如果系统出现死锁,一种方式是通过show engine innodb status查看,但是需要对MySQL锁有比较系统深入的了解,而且它只显示谁在等待锁,无法查看到谁持有锁;很多情况下其并不能显示所有锁状态信息;
今天讨论另一个方法,MySQL5.7 通过information_schema下的视图和sys库中的processlist表来查看是谁在持有锁;
首先我们复现一个死锁现象,查看一下事务隔离级别。
# session 1
[test]>show variables like "tx_isolation";
+---------------+-----------------+
| Variable_name | Value |
+---------------+-----------------+
| tx_isolation | REPEATABLE-READ |
+---------------+-----------------+
1 row in set (0.01 sec)
创建一个表,在表中插入一些数据
# session 1
[test]>show create table test\G
*************************** 1. row ***************************
Table: test
Create Table: CREATE TABLE `test` (
`c1` int(10) DEFAULT NULL,
`c2` char(10) DEFAULT NULL
) ENGINE=InnoDB DEFAULT CHARSET=utf8mb4
1 row in set (0.00 sec)
[test]>select * from test;
+------+-------+
| c1 | c2 |
+------+-------+
| 1 | a,b |
| 2 | c,d,e |
| 3 | f,g |
+------+-------+
3 rows in set (0.00 sec)
接着我们在开启另一个命令行窗口,会话2
# session 2
[test]>select * from test;
+------+-------+
| c1 | c2 |
+------+-------+
| 1 | a,b |
| 2 | c,d,e |
| 3 | f,g |
+------+-------+
3 rows in set (0.00 sec)
在会话1中开启事务,并执行删除语句,不提交事务。
# session 1
[test]>begin;
Query OK, 0 rows affected (0.00 sec)
[test]>delete from test where c1 = 2;
Query OK, 1 row affected (0.03 sec)
在会话2中开启事务,并执行删除语句,不提交事务。
# session 2
[test]>begin;
Query OK, 0 rows affected (0.00 sec)
[test]>delete from test where c1 = 3;
会话2中的语句被阻塞。
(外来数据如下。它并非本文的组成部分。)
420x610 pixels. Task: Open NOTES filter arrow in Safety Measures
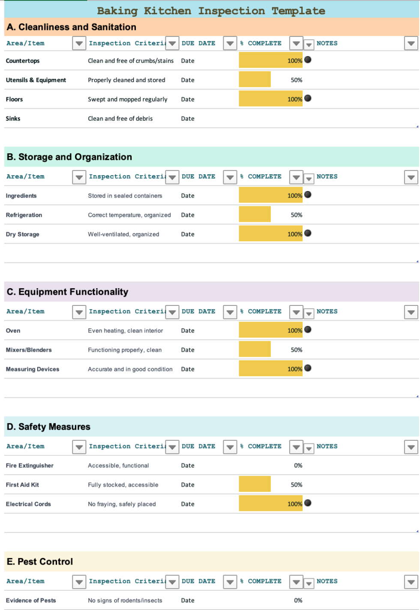411,447
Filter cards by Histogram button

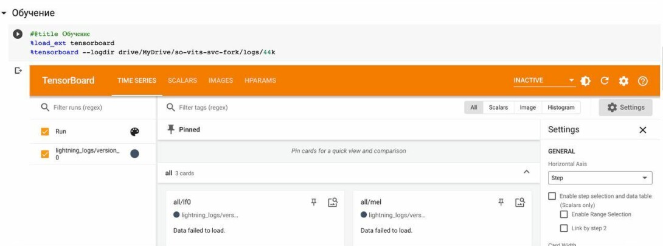561,108
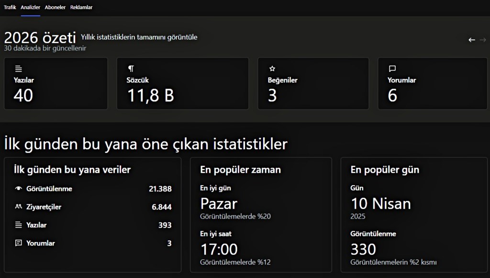Click the Ziyaretçiler people icon

point(19,207)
这时我们再开启一个命令行窗口,会话3,进入information_schema库中,执行
select * from innodb_locks;
# session 3
[(none)]>use information_schema;
Reading table information for completion of table and column names
You can turn off this feature to get a quicker startup with -A
[information_schema]>select * from innodb_locks;
+----------------+-------------+-----------+-----------+---------------+-----------------+------------+-----------+----------+----------------+
| lock_id | lock_trx_id | lock_mode | lock_type | lock_table | lock_index | lock_space | lock_page | lock_rec | lock_data |
+----------------+-------------+-----------+-----------+---------------+-----------------+------------+-----------+----------+----------------+
| 1270714:24:3:2 | 1270714 | X | RECORD | `test`.`test` | GEN_CLUST_INDEX | 24 | 3 | 2 | 0x000000000200 |
| 1270709:24:3:2 | 1270709 | X | RECORD | `test`.`test` | GEN_CLUST_INDEX | 24 | 3 | 2 | 0x000000000200 |
+----------------+-------------+-----------+-----------+---------------+-----------------+------------+-----------+----------+----------------+
2 rows in set, 1 warning (0.00 sec)
可以看到2个锁争用,锁模式都是排他锁,可以看到对应2个锁的锁ID及其对应的表;
那么这2个锁,是谁阻塞谁呢?
我们可以通过innodb_lock_waits表来查看,我们执行 select * from innodb_lock_waits;
# session 3
[information_schema]>select * from innodb_lock_waits;
+-------------------+-------------------+-----------------+------------------+
| requesting_trx_id | requested_lock_id | blocking_trx_id | blocking_lock_id |
+-------------------+-------------------+-----------------+------------------+
| 1270714 | 1270714:24:3:2 | 1270709 | 1270709:24:3:2 |
+-------------------+-------------------+-----------------+------------------+
1 row in set, 1 warning (0.00 sec)
这个表可以看到事务ID为1270714的事务处于等待状态,所以1270709事务持有排他锁,未释放,1270714事务在等待对方释放,所以就造成了阻塞现象。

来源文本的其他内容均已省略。